Los refugiados y la UE

     Tras más de un siglo de guerras religiosas (s. XVI-XVII), los cultos europeos se dijeron que ya estaba bien de teología y que, si la única prueba de la Revelación era la Revelación misma, lo mejor que se podía hacer era recurrir a la Razón y crear las “ciencias del hombre” para comprender el mundo natural y la humanidad basándose en la observación y no en las creencias. Porque, como  dijo Emanuel Kant, la lucha de los seres humanos es el conocerse a sí mismos. Y, para este fin, navegaron los mares y le dieron la vuelta al mundo buscando el pasado colectivo de la especie y lo que “distingue a los hombres como seres sociales”, en palabras de David Hume. Y lo que encontraron fueron seres que basaban sus felicidad en la asistencia mutua, que era el fundamento de sus sociedades y estados. En Tahití gozaron de una sexualidad sin tapujos y de las islas Sandwich el capitán Cook se trajo un nativo llamado Omai que saludó al rey Jorge III, que padecía trastornos mentales, con un << ¿Qué tal, rey tonto?>>. Rousseau vio  el hombre en su estado natural y Voltaire fue más lejos al afirmar que los supuestos “salvajes” de América poseían una sofisticación, un sentido común y una conciencia moral muy superior a la estupidez del campesino francés medio. Luego se matizó algo esta visión idealista y la civilización se identificó con el progreso, pero quedó claro que los hombres eran todos iguales en su humanidad y que las diferencias eran producto del clima, el medio y la cultura y se declaró la solidaridad del género. El hombre ilustrado se hizo cosmopolita y enraizó el derecho de asilo en la hospitalidad de la Grecia cásica. De ese universalismo nació la Revolución francesa, el liberalismo, el paneuropeísmo napoleónico y, siglos más tarde, la idea de la UE y, por extensión, la ONU. (Léase Antony Pagden, La Ilustración, Alianza Editorial).  

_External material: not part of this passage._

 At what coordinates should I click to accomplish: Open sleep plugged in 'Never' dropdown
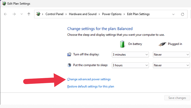pyautogui.click(x=171, y=65)
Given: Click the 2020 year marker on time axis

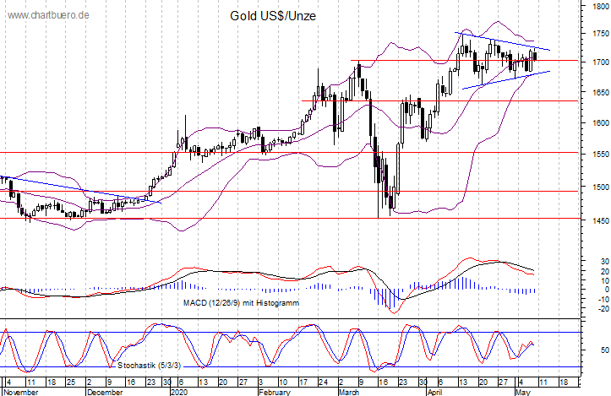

   Pero un vistazo hacia atrás nos acercará al presente. Las fuerzas del antiguo régimen lograron derrotar a Napoleón y en el Congreso de Viena de 1815 las potencias  vencedoras (Inglaterra, Prusia, Rusia, Austria y reinstaurado en el trono francés un Borbón)  fortalecieron sus monarquías absolutistas. El artífice de aquella reaccionario fue el príncipe de Metternich, canciller del imperio austrohúngaro. Es fascinante la obsesión y maestría con que este gran hombre de Estado, símbolo de la contrarrevolución, encarnó la lucha contra las ideas ilustradas, el liberalismo y los nacionalismos y utilizó la diplomacia y la fuerza para mantener unidos estos países en la llamada Santa Alianza. (En España abolieron la Constitución liberal de 1812 y nos sentaron en el trono al felón Fernando VII). Metternich abominaba de la representación popular y del ascenso de las clase medias y con celo sin fisuras se opuso a cualquier trastorno que pusiera en riesgo el status quo y la estabilidad. “Estabilidad” era su palabra sagrada. Como hoy. Un repaso al periodo histórico comprendido entre 1815-1848 haría aparecer los difíciles equilibrios entre Oriente y Occidente y surgirían actores que aún están en primera plana en nuestros días, como Turquía y Siria, o las tendencias centrífugas de Inglaterra. Al final, las nuevas ideas liberales acabaron por imponerse y la burguesía estableció su modelo de vida y su sistema político.

    Pero no es el liberalismo decimonónico el que conforma nuestras sociedades en la actualidad, sino el neoliberalismo, una reacción contra los ideales de la Ilustración.  Salvando las distancias, Metternich sería Ángela Merkel, digamos; las políticas de austeridad es un dogma absoluto; y los reyes y emperadores de entonces son los magnates de los oligopolios de ahora. Y tal vez así podamos explicarnos la pérdida de la sensibilidad humana en nuestra políticas migratorias y la vergüenza del campo de refugiados de Idomeni.